> **STATED TASK**
Render every line of the entries below as a Markdown table with the columns "Row" and "Line", numbering each row and leaving out blank lines.

Records for finding displayed items:
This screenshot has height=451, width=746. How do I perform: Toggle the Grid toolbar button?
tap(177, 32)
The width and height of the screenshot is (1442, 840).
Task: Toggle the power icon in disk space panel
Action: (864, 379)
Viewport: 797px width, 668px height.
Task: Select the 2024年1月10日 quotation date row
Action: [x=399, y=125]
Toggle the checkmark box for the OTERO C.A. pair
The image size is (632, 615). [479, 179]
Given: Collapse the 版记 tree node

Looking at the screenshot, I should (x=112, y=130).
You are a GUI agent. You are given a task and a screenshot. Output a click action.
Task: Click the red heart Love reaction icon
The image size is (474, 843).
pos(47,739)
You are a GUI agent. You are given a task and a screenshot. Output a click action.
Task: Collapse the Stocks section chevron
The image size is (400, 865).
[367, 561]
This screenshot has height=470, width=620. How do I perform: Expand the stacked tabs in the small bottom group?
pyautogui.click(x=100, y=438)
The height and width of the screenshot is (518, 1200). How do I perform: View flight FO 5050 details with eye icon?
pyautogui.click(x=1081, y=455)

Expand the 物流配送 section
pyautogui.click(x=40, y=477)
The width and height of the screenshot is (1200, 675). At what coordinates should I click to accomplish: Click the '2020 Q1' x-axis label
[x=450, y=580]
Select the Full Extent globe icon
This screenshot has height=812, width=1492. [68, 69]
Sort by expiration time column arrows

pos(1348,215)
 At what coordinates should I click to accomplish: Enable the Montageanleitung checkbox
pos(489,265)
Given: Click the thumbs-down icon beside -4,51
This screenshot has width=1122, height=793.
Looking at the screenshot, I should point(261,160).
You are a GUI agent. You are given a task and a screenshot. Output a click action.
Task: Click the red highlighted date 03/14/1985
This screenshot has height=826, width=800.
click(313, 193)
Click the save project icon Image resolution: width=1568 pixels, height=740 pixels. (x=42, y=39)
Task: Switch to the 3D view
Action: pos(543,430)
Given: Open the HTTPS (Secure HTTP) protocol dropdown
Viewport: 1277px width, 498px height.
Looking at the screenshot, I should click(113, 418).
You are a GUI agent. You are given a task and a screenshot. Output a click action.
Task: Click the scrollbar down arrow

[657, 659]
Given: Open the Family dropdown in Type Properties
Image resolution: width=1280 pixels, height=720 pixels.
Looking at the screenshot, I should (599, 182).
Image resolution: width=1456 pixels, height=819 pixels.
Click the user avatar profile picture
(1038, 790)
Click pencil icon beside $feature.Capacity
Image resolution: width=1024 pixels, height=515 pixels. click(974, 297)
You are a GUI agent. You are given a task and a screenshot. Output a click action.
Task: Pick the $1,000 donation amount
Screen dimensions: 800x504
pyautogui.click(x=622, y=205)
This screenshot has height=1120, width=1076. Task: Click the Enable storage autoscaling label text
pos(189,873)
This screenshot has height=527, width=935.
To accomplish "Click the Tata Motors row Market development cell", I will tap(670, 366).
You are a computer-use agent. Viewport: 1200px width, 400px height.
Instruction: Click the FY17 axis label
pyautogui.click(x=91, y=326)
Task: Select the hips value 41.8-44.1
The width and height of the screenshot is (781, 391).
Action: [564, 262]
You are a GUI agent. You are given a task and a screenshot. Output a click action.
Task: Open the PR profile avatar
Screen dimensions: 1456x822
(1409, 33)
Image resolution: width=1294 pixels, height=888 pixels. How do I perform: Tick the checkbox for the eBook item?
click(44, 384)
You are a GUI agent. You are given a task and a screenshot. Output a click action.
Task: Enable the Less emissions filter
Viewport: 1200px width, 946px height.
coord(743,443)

> **FINAL ANSWER**
| Row | Line |
|---|---|
| 1 | This screenshot has height=451, width=746. How do I perform: Toggle the Grid toolbar button? |
| 2 | tap(177, 32) |
| 3 | The width and height of the screenshot is (1442, 840). |
| 4 | Task: Toggle the power icon in disk space panel |
| 5 | Action: (864, 379) |
| 6 | Viewport: 797px width, 668px height. |
| 7 | Task: Select the 2024年1月10日 quotation date row |
| 8 | Action: [x=399, y=125] |
| 9 | Toggle the checkmark box for the OTERO C.A. pair |
| 10 | The image size is (632, 615). [479, 179] |
| 11 | Given: Collapse the 版记 tree node |
| 12 | Looking at the screenshot, I should (x=112, y=130). |
| 13 | You are a GUI agent. You are given a task and a screenshot. Output a click action. |
| 14 | Task: Click the red heart Love reaction icon |
| 15 | The image size is (474, 843). |
| 16 | pos(47,739) |
| 17 | You are a GUI agent. You are given a task and a screenshot. Output a click action. |
| 18 | Task: Collapse the Stocks section chevron |
| 19 | The image size is (400, 865). |
| 20 | [367, 561] |
| 21 | This screenshot has height=470, width=620. How do I perform: Expand the stacked tabs in the small bottom group? |
| 22 | pyautogui.click(x=100, y=438) |
| 23 | The height and width of the screenshot is (518, 1200). How do I perform: View flight FO 5050 details with eye icon? |
| 24 | pyautogui.click(x=1081, y=455) |
| 25 | Expand the 物流配送 section |
| 26 | pyautogui.click(x=40, y=477) |
| 27 | The width and height of the screenshot is (1200, 675). At what coordinates should I click to accomplish: Click the '2020 Q1' x-axis label |
| 28 | [x=450, y=580] |
| 29 | Select the Full Extent globe icon |
| 30 | This screenshot has height=812, width=1492. [68, 69] |
| 31 | Sort by expiration time column arrows |
| 32 | pos(1348,215) |
| 33 |  At what coordinates should I click to accomplish: Enable the Montageanleitung checkbox |
| 34 | pos(489,265) |
| 35 | Given: Click the thumbs-down icon beside -4,51 |
| 36 | This screenshot has width=1122, height=793. |
| 37 | Looking at the screenshot, I should point(261,160). |
| 38 | You are a GUI agent. You are given a task and a screenshot. Output a click action. |
| 39 | Task: Click the red highlighted date 03/14/1985 |
| 40 | This screenshot has height=826, width=800. |
| 41 | click(313, 193) |
| 42 | Click the save project icon Image resolution: width=1568 pixels, height=740 pixels. (x=42, y=39) |
| 43 | Task: Switch to the 3D view |
| 44 | Action: pos(543,430) |
| 45 | Given: Open the HTTPS (Secure HTTP) protocol dropdown |
| 46 | Viewport: 1277px width, 498px height. |
| 47 | Looking at the screenshot, I should click(113, 418). |
| 48 | You are a GUI agent. You are given a task and a screenshot. Output a click action. |
| 49 | Task: Click the scrollbar down arrow |
| 50 | [657, 659] |
| 51 | Given: Open the Family dropdown in Type Properties |
| 52 | Image resolution: width=1280 pixels, height=720 pixels. |
| 53 | Looking at the screenshot, I should (599, 182). |
| 54 | Image resolution: width=1456 pixels, height=819 pixels. |
| 55 | Click the user avatar profile picture |
| 56 | (1038, 790) |
| 57 | Click pencil icon beside $feature.Capacity |
| 58 | Image resolution: width=1024 pixels, height=515 pixels. click(974, 297) |
| 59 | You are a GUI agent. You are given a task and a screenshot. Output a click action. |
| 60 | Task: Pick the $1,000 donation amount |
| 61 | Screen dimensions: 800x504 |
| 62 | pyautogui.click(x=622, y=205) |
| 63 | This screenshot has height=1120, width=1076. Task: Click the Enable storage autoscaling label text |
| 64 | pos(189,873) |
| 65 | This screenshot has height=527, width=935. |
| 66 | To accomplish "Click the Tata Motors row Market development cell", I will tap(670, 366). |
| 67 | You are a computer-use agent. Viewport: 1200px width, 400px height. |
| 68 | Instruction: Click the FY17 axis label |
| 69 | pyautogui.click(x=91, y=326) |
| 70 | Task: Select the hips value 41.8-44.1 |
| 71 | The width and height of the screenshot is (781, 391). |
| 72 | Action: [564, 262] |
| 73 | You are a GUI agent. You are given a task and a screenshot. Output a click action. |
| 74 | Task: Open the PR profile avatar |
| 75 | Screen dimensions: 1456x822 |
| 76 | (1409, 33) |
| 77 | Image resolution: width=1294 pixels, height=888 pixels. How do I perform: Tick the checkbox for the eBook item? |
| 78 | click(44, 384) |
| 79 | You are a GUI agent. You are given a task and a screenshot. Output a click action. |
| 80 | Task: Enable the Less emissions filter |
| 81 | Viewport: 1200px width, 946px height. |
| 82 | coord(743,443) |